Quote all entries exactly, leaving pictures aside.

:: Listed entries

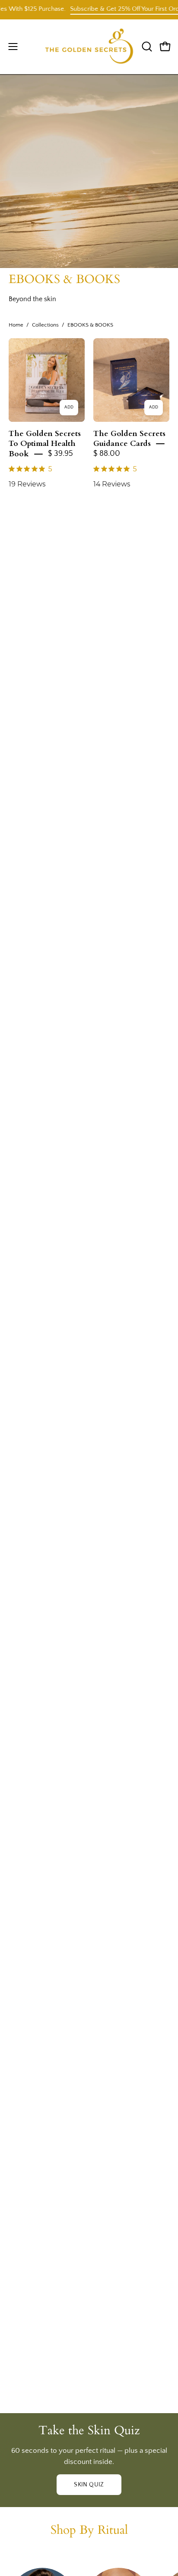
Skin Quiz (89, 2484)
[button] (146, 46)
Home (16, 325)
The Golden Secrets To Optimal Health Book (45, 443)
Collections (45, 325)
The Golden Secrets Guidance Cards (129, 438)
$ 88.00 (106, 453)
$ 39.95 (60, 453)
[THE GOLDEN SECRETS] (89, 47)
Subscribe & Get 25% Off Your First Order (114, 8)
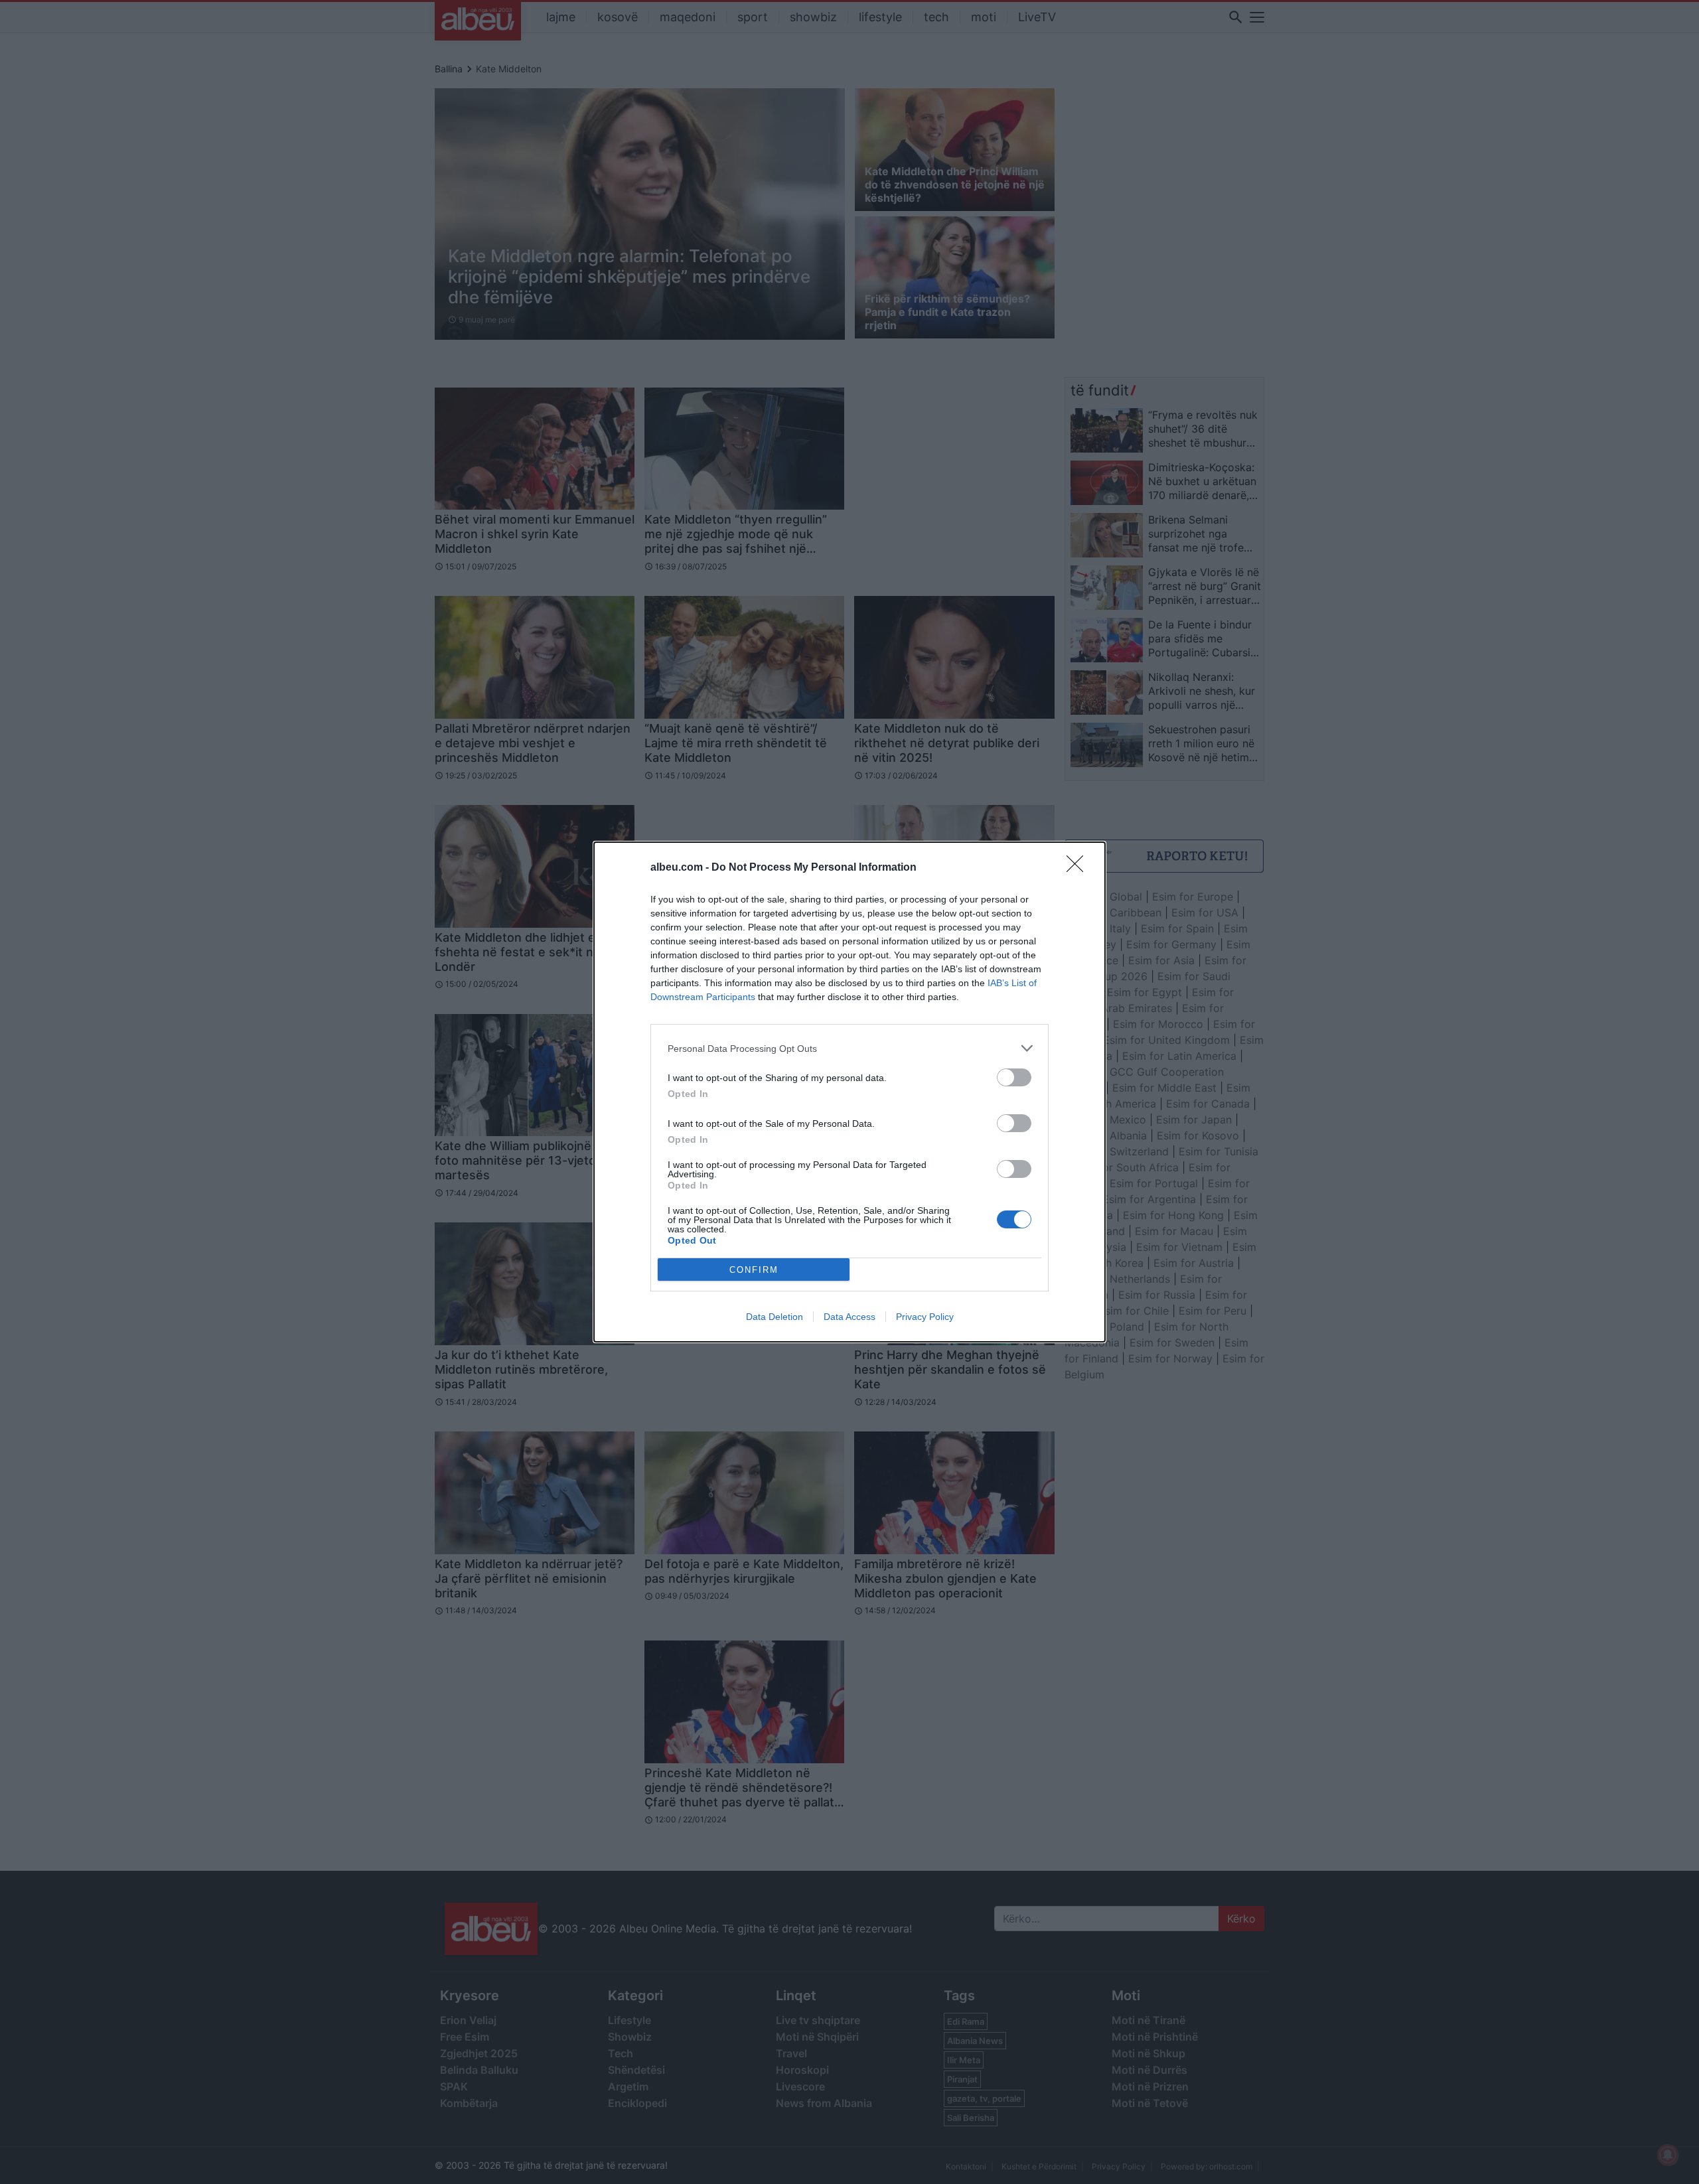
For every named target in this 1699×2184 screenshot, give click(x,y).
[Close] (1079, 868)
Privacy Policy (925, 1316)
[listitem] (849, 1048)
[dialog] (849, 1092)
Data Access (849, 1316)
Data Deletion (774, 1316)
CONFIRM (753, 1270)
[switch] (1014, 1077)
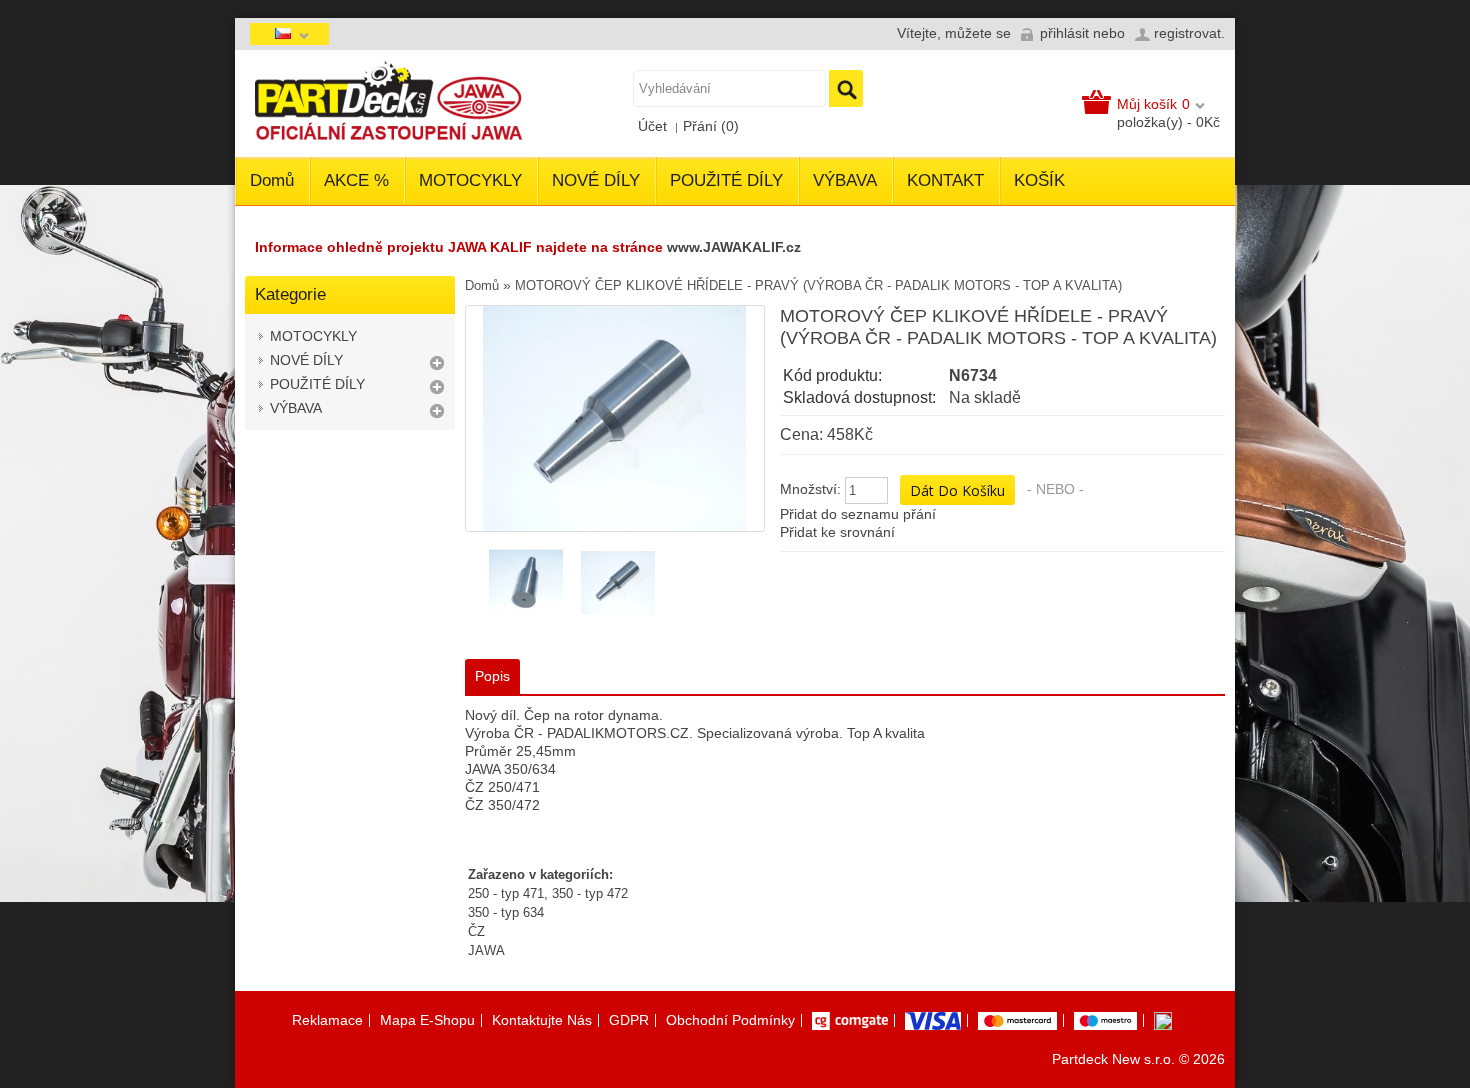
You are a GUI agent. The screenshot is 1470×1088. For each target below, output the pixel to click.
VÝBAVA (845, 180)
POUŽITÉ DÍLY (726, 180)
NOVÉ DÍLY (596, 180)
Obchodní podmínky (730, 1020)
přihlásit (1064, 33)
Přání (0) (711, 126)
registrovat (1187, 33)
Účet (652, 126)
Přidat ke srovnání (837, 532)
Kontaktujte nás (542, 1020)
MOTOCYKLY (470, 180)
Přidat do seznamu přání (858, 514)
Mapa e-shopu (427, 1020)
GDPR (629, 1020)
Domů (272, 180)
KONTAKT (945, 180)
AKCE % (356, 180)
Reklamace (327, 1020)
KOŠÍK (1039, 180)
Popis (492, 676)
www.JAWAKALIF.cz (734, 247)
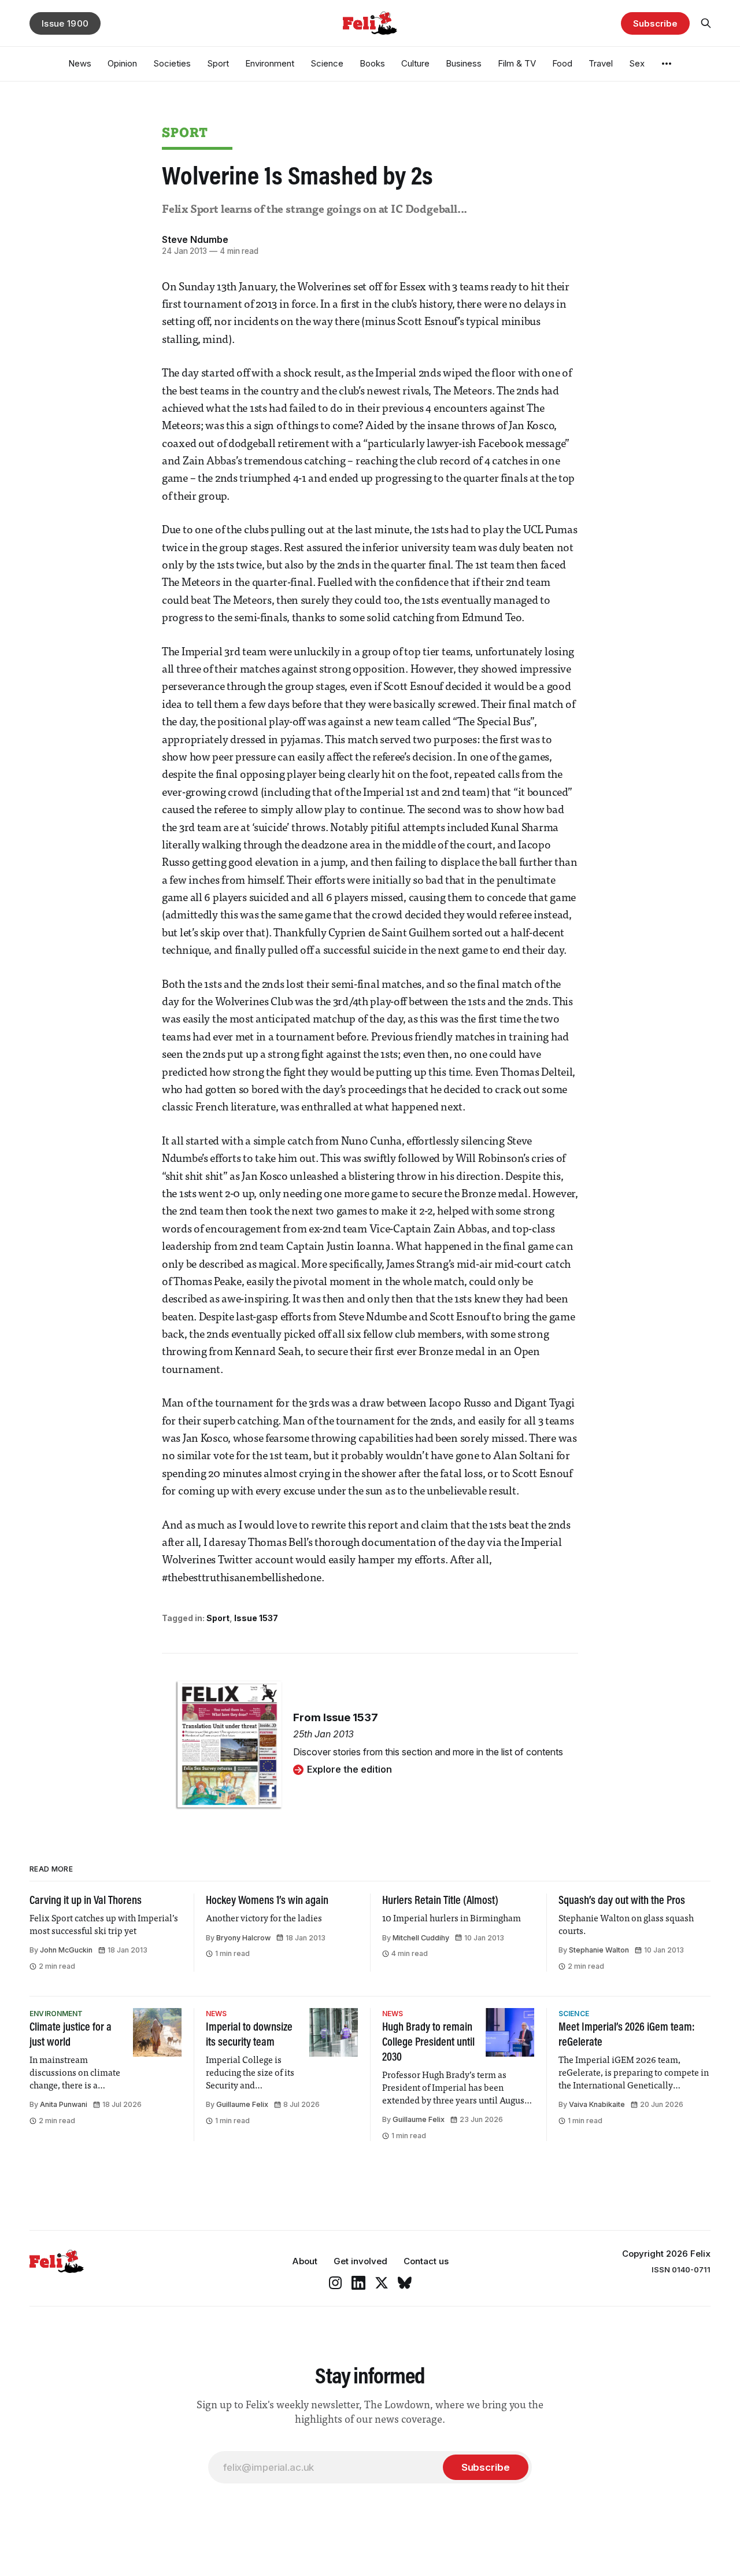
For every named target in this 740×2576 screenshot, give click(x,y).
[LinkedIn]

::::

**Response to this task:**
Skin Quiz (89, 2484)
[button] (146, 46)
Home (16, 325)
The Golden Secrets To Optimal Health Book (45, 443)
Collections (45, 325)
The Golden Secrets Guidance Cards (129, 438)
$ 88.00 (106, 453)
$ 39.95 (60, 453)
[THE GOLDEN SECRETS] (89, 47)
Subscribe & Get 25% Off Your First Order (114, 8)
For every named target in this 1699×2184 screenshot, give click(x,y).
[Close] (1079, 868)
Privacy Policy (925, 1316)
[listitem] (849, 1048)
[dialog] (849, 1092)
Data Access (849, 1316)
Data Deletion (774, 1316)
CONFIRM (753, 1270)
[switch] (1014, 1077)
You are a GUI agent. The screenshot is 1470×1088. For each target below, output the pixel to click.
VÝBAVA (845, 180)
POUŽITÉ DÍLY (726, 180)
NOVÉ DÍLY (596, 180)
Obchodní podmínky (730, 1020)
přihlásit (1064, 33)
Přání (0) (711, 126)
registrovat (1187, 33)
Účet (652, 126)
Přidat ke srovnání (837, 532)
Kontaktujte nás (542, 1020)
MOTOCYKLY (470, 180)
Přidat do seznamu přání (858, 514)
Mapa e-shopu (427, 1020)
GDPR (629, 1020)
Domů (272, 180)
KONTAKT (945, 180)
AKCE % (356, 180)
Reklamace (327, 1020)
KOŠÍK (1039, 180)
Popis (492, 676)
www.JAWAKALIF.cz (734, 247)
For every named target in this 740×2576 screenshot, give click(x,y).
[LinkedIn]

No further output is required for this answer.